To this community, the temple was much more than just a building. It was the absolute center of their life and religious practice, the place where they came to offer sacrifice and prayer and praise – literally God’s house on earth. It would have been hard for them to imagine their faith or life without it. And yet Jesus goes on to say that, not only will the temple be destroyed, there will be even worse things to come. He speaks of false prophets and wars and natural disasters, of famines and plagues, of betrayals and persecutions. He paints a terrible scene of violence and chaos and uncertainty that will be the path his followers will have to walk. 

And yet, strangely, it’s this very terror of the violence and destruction that Jesus foretells that is actually kind of at the heart of the hope in this gospel reading. Because the people for whom Luke was writing his gospel account did not have to imagine what this violence and chaos and uncertainty would look like. They were living it. Luke’s gospel was written within a decade or two after the temple had actually been destroyed. And the people reading his gospel would have already begun to experience some of the persecutions and betrayals and other struggles that Jesus named. They already knew he was speaking the truth – for they had seen it with their own eyes.

So these believers know that Jesus was already fully aware of exactly what kind of trouble and danger was coming for his people when he said to them: “When you hear of these things, do not be terrified. Even in this moment, which seems like the worst-case scenario you and your people could imagine, do not be afraid. You will be hated and handed over; some of you may even be killed – but not a hair of your head will perish.” Luke’s readers would have also known by this time that, with God, even death is not so much a permanent ending as it is more or less a temporary inconvenience. There is nothing in life or death which God cannot overcome.

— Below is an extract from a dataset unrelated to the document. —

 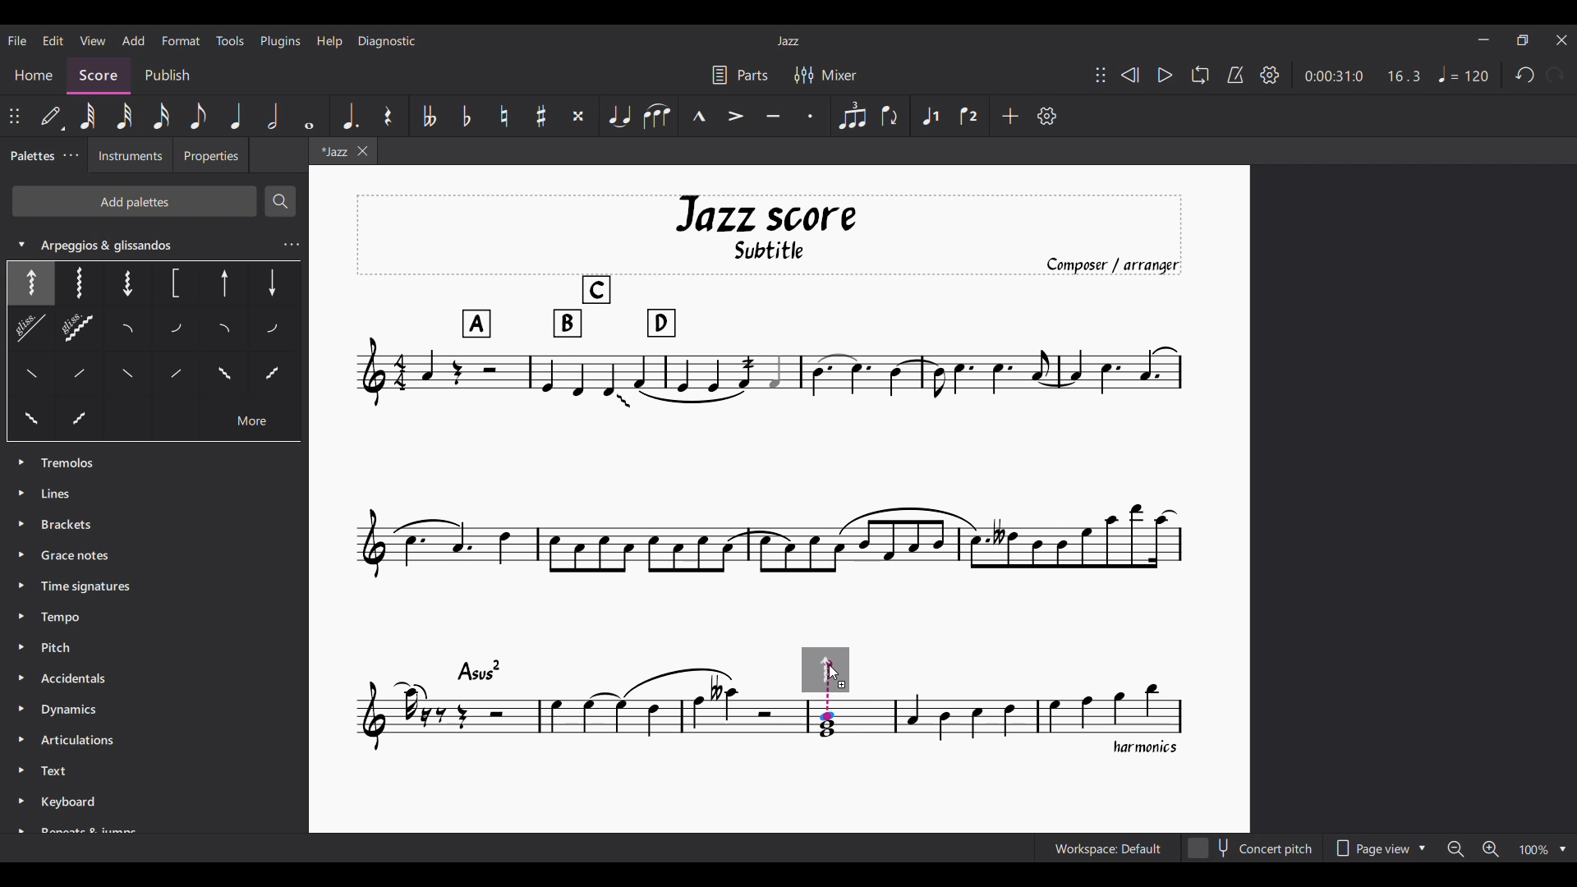 I want to click on Mixer settings, so click(x=826, y=75). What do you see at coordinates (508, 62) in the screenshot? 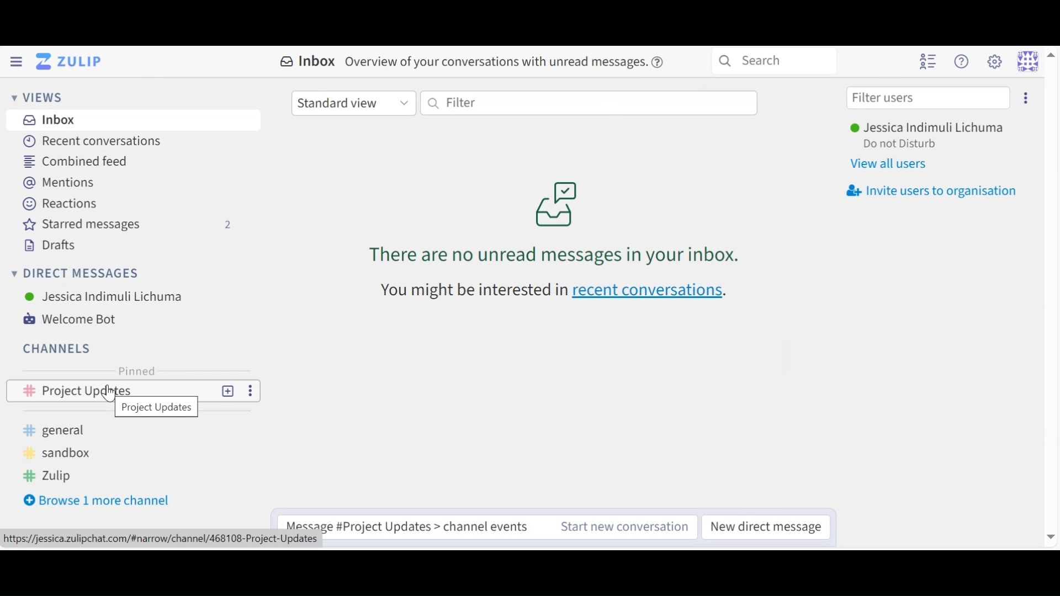
I see `overview of conversations` at bounding box center [508, 62].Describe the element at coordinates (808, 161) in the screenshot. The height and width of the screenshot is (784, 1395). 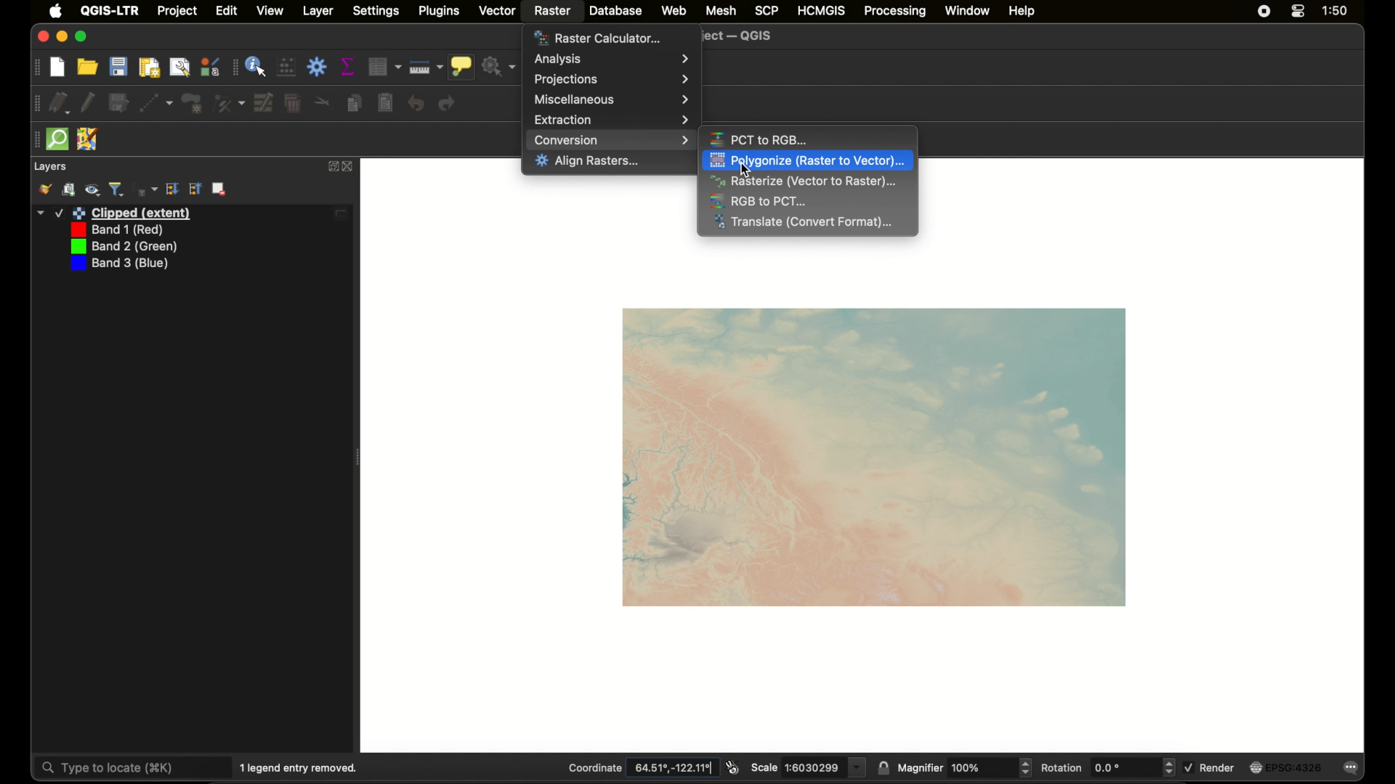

Jesus knows the worst of what we will face, and he promises to be with us through it. He even tells his followers, “Look, you will be dragged out and asked to make a case for your faith. You will be put on the spot. Don’t stress yourself out trying to figure exactly what to say beforehand. Trust in me and I will give you words exactly when you need them. I will give you wisdom that will knock your opponents’ socks off.” 

Jesus is with us when we are plunged into times of chaos and uncertainty. He was with the earliest believers after the destruction of the temple, when they had to figure out a whole new way to live out their faith. And he is with us now, as we continue to find a new path forward in a post(ish)-pandemic world. And that means it isn’t up to us to try to have every step of the way ahead carefully planned out, or even to know exactly where it is we’re going (thanks be to God!). Instead, what we are called to do right now is to trust that God will give us the wisdom and the words in the moment we need them. God will show us the path, even if it’s only a step at a time. 

So we continue to do all the good we can, not neglecting the good work that we have been called to do, but continuing to witness and serve in the name of Christ. We continue to follow where he leads, even when we don’t know exactly where we’re going. We remember God’s unfailing love and faithfulness – and we don’t grow weary in doing what is right.